November 3rd, 2005 at 4:38 pm
Couldn’t one just include a copy of Firefox and Razzle-Dazzle Plugin v1.3 on the CD-ROM to solve the problem? It’s even possible to have an installed copy of Firefox with its own custom profile, plugins (I think), etc on a CD-ROM. So the collection CD could have a single-click option to run a browser configured for the media it contains (without affecting the user’s normal browser installation).
Hardware or OS changes may still require an emulator in the future, but I don’t think there’s anything that can be done to avoid that. Unless you’re thinking that sticking with highly standardized HTML files only may allow the media to continue being accessible, but that seems questionable. (Heck, in 10 years maybe no one will bother with CD-ROM drives anyway, and the collection will have to be copied to the new common flash-ram or holographic media format to be accessible.)
November 5th, 2005 at 6:10 pm
Couldn’t one just include a copy of Firefox and Razzle-Dazzle Plugin v1.3 on the CD-ROM to solve the problem?
Firefox we could legally include. Plugins, in general, no, unless we get permission from the company that made them. I’ve already wasted too much of my life trying to do things like that in working on the New Media Reader – with results that were at best mixed.

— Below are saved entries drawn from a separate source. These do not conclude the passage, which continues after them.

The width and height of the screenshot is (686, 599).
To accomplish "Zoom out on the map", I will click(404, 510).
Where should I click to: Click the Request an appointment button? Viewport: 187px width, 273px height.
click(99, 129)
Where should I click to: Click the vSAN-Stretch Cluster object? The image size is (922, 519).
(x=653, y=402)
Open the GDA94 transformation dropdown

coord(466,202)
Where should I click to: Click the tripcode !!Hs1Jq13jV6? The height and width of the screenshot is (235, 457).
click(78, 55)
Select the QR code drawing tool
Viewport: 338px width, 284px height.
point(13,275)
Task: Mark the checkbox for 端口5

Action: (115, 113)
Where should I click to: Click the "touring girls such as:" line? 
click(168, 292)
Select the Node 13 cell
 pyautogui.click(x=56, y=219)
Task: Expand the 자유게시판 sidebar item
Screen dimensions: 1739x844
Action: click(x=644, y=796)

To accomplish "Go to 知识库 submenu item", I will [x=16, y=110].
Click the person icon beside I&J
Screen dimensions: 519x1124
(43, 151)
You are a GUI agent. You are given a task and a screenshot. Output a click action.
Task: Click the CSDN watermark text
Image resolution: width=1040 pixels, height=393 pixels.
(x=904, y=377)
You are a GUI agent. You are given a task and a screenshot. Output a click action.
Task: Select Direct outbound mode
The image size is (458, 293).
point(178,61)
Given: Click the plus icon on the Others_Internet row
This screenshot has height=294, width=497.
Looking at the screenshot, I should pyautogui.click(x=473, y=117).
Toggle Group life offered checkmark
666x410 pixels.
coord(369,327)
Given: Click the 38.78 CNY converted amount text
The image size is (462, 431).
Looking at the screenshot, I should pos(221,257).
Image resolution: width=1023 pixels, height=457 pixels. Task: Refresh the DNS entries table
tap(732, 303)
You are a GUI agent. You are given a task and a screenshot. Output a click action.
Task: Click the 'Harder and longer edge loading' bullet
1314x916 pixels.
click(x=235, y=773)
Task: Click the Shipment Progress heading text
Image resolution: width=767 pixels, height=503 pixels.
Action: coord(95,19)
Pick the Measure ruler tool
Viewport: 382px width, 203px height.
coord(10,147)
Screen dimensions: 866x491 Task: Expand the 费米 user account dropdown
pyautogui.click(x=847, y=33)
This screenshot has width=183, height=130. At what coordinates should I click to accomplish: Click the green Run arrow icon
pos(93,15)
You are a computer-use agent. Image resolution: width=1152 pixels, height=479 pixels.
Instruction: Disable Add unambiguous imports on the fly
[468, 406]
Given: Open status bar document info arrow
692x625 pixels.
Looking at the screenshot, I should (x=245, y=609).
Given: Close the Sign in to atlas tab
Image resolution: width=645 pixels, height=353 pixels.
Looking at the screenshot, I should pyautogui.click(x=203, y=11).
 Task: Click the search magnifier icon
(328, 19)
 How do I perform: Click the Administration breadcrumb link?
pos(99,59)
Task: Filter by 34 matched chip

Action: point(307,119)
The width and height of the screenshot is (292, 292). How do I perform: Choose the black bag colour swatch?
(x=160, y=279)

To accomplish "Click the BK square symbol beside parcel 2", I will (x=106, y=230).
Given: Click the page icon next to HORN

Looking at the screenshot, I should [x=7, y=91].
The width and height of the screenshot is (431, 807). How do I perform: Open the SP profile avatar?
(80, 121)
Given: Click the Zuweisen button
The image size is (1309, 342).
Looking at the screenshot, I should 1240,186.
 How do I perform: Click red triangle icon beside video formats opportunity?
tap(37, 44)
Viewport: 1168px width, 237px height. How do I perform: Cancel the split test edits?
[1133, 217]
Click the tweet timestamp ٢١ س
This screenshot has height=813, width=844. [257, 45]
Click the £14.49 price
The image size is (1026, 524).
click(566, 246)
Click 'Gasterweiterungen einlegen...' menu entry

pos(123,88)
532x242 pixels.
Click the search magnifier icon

Regarding Firefox, if we did include it, why stop there? We might as well include a whole operating system to run Firefox and the e-lit that can be viewed in it. Of course, if we did that, it might not run on the hardware that’s around in eight years…
Basically, we have to draw the line somewhere to be able to do this. The Electronic Literature Collection is an electronic literature project, not a browser preservation project, so we’re not worrying about preserving the browser, we’re just putting together a collection of e-lit.
Hardware or OS changes may still require an emulator in the future, but I don’t think there’s anything that can be done to avoid that.
I agree completely. The only thing to be done in general is to write the emulators that are necessary. Doing so is a substantial project all its own. Putting together a collection like this, while leaving that problem aside for the moment, is still going to be worthwhile, and will help to show a lot of people the full range of things that computers can do.
November 6th, 2005 at 3:20 am
It’s not identical, but I’ve on and off had some discussions with people in the computer-music community who are concerned with archiving that material, and an emerging consensus is that everything should be open source, so plugins and playback devices and so on can be ported to new devices and OSs in the future. So, for example, a lot of people who use graphical dataflow-style soft-synth programming for their pieces are starting to move towards the open-source Pure Data instead of the previous de-facto-but-proprietary standard, Max/MSP.
Flash is kind of an in-between problematic case. It’s a theoretically open format, but the only playback software that can actually play it back is Macromedia’s proprietary player, despite some efforts to create open-source players (there are some GPL players, but they choke on all but the simplest stuff). Whether this is because it’s horribly complex, because nobody’s invested sufficient resources in writing the player, because the open specifications aren’t actually as complete and transparent as claimed, or some other reason, it does make the situation somewhat uneasy. The HyperCard comparison is not too far off, IMO, with the added problem that reimplementing Flash playback from scratch is actually quite a bit harder than reimplementing HyperCard.
November 12th, 2005 at 5:28 pm
Actually, including an operating system on the CD isn’t a bad idea. Some bootable linux distro, like Knoppix or Ubuntu or something wouldn’t be a bad thing. Tweak it with the appropriate plugins (should come with them out-of-the-box anyway), and you’ve got a bootable CD-ROM full of e-lit.